A final, el viudo, que ya no podía aguantar las premuras de su sexo, te llevó a una alcoba, que aún conservaba el aroma de los membrillos de su primera mujer. Tú te pusiste el camisón de satén que habías bordado para la ocasión. Entonces él se desnudó y te tomó por la cintura enseñándote un colgajo tan grande que te dejó sin aliento. Te deshiciste de las garras de tu marido, sin pensárselo dos veces, saltaste por la ventana y huiste despavorida.

Él se quedó pasmado. Se asomó y ya no te vio. A lo lejos adivinó una larga cabellera movida por el cierzo.
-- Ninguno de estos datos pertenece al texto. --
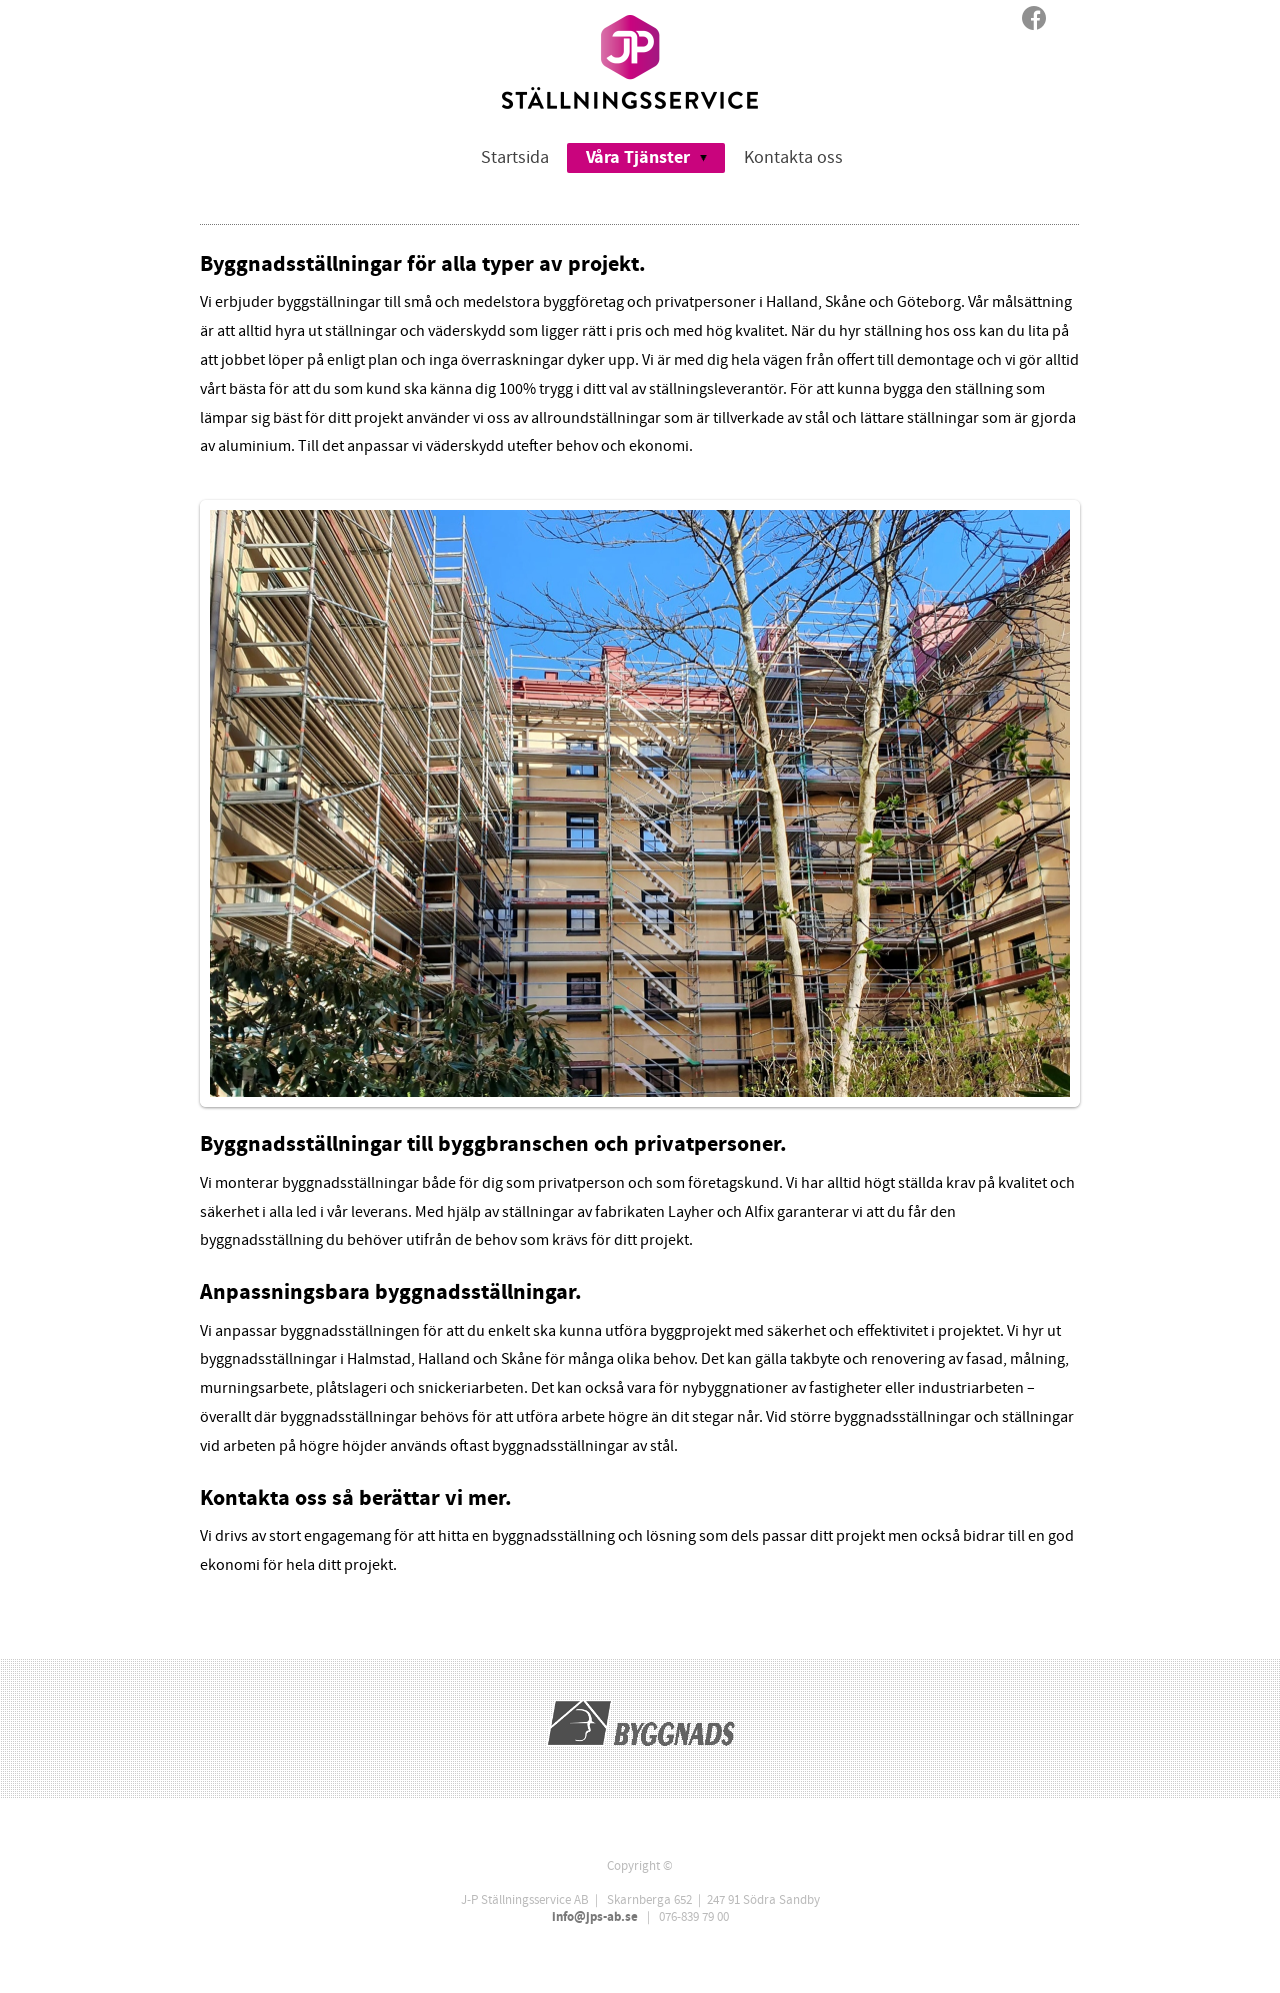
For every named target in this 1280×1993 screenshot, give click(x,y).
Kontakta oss (793, 157)
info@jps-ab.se (595, 1917)
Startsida (515, 157)
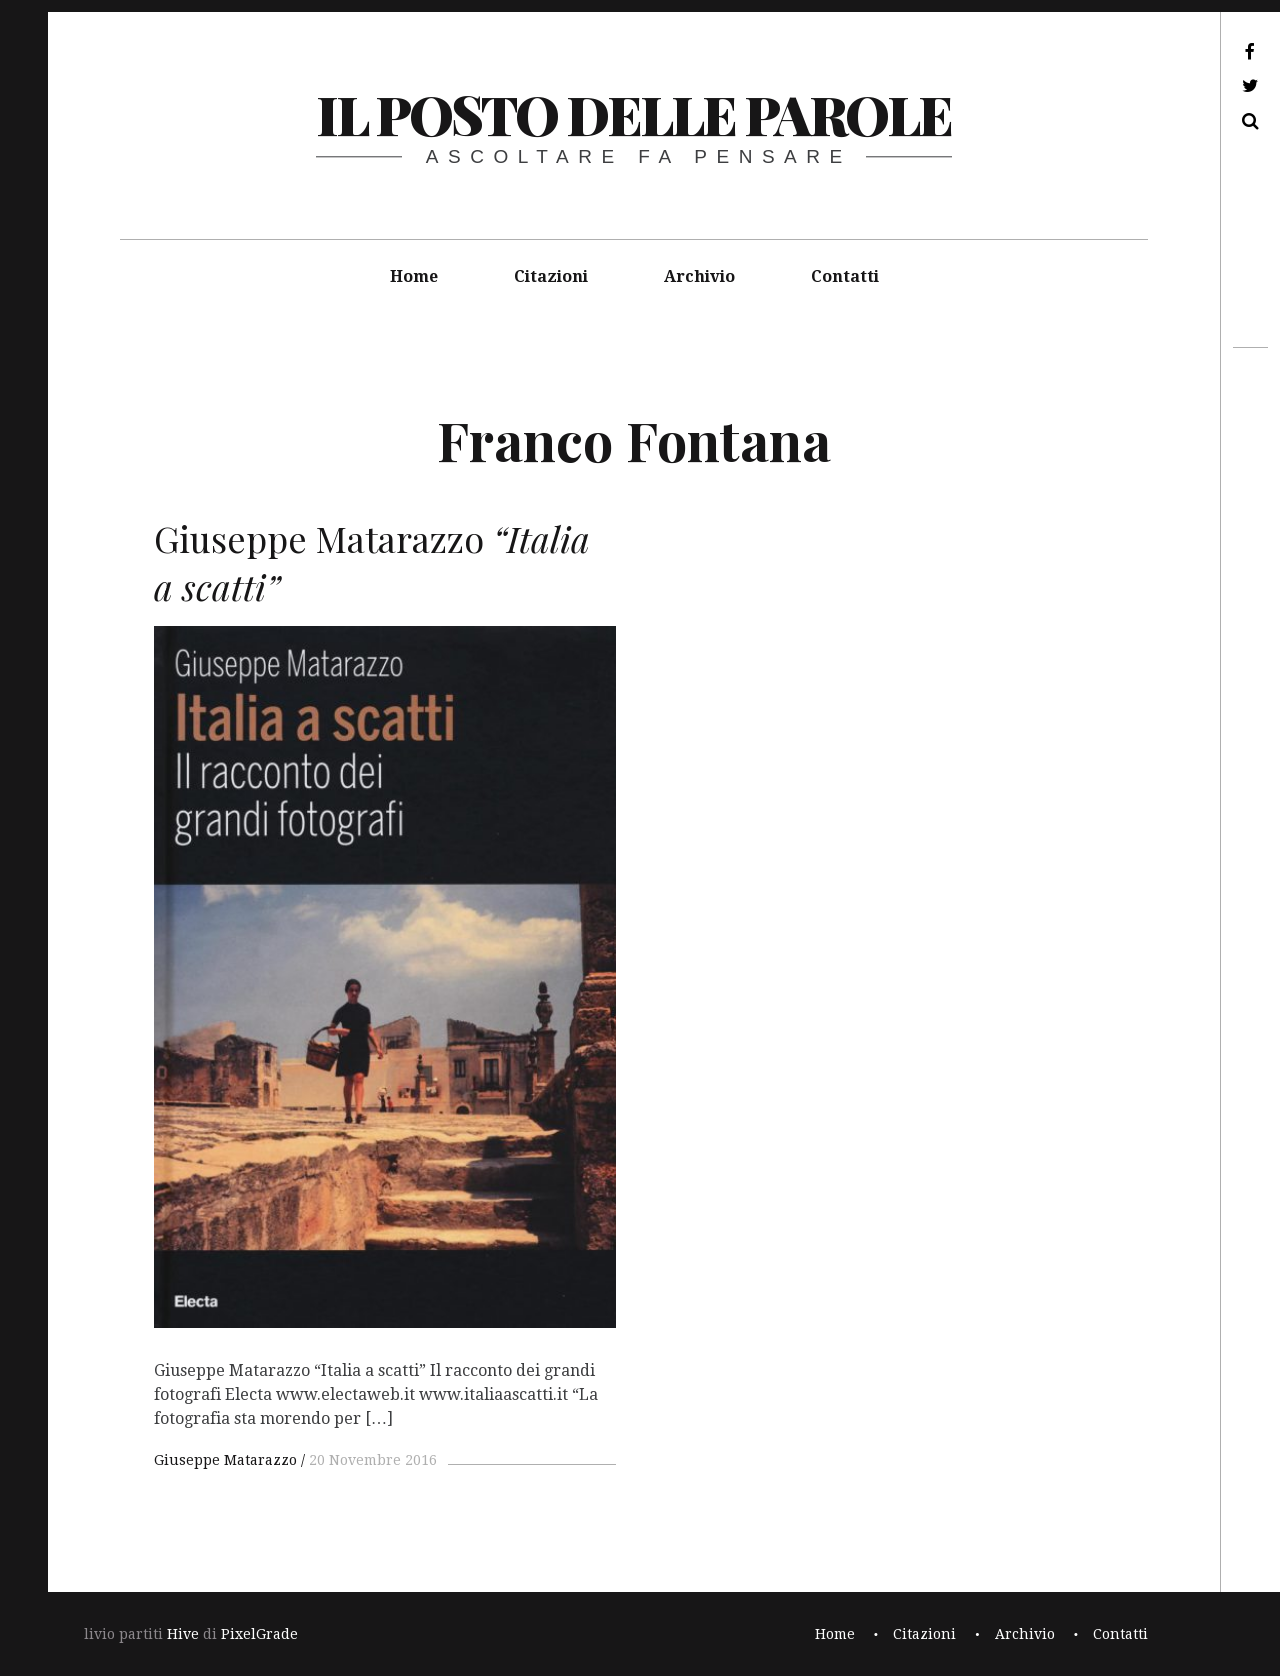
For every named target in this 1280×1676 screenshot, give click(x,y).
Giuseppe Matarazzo (225, 1460)
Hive (183, 1634)
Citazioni (551, 276)
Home (414, 276)
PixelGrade (259, 1634)
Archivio (699, 276)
Pensó que la luna te había desorientado y te habías perdido por los montes. Se dio la vuelta y se tumbó en la cama con el vergajo apuntando al techo. Sabía que era famoso por tener un miembro que espantaba a las mozas casaderas. Se decía que su mujer había muerto con los embistes de un marido montaraz y no de la difteria como él había declarado en el juzgado.

En estas estaba yo, cuando la mula se paró delante de la entrada del corral de nuestra casa. Me cargué la talega al hombro, subí a Marcela a la sala grande y la enrollé con una sábana de lino. Hice un fardo bien atado con cordeles y salí a buscar al médico por la puerta principal. Allí me esperaba el viudo de El Frago, con el que Marcela había contraído un matrimonio ratum sed non consummatum. Nos miramos a los ojos y con voz ronca me dijo:

—Ahora el matrimonio de Marcela, como el de mi primera mujer, ya está consumado.

En ese instante, supe que tendría que seguir luchando por la honra de mi hermana muerta como mandaban las leyes ancestrales.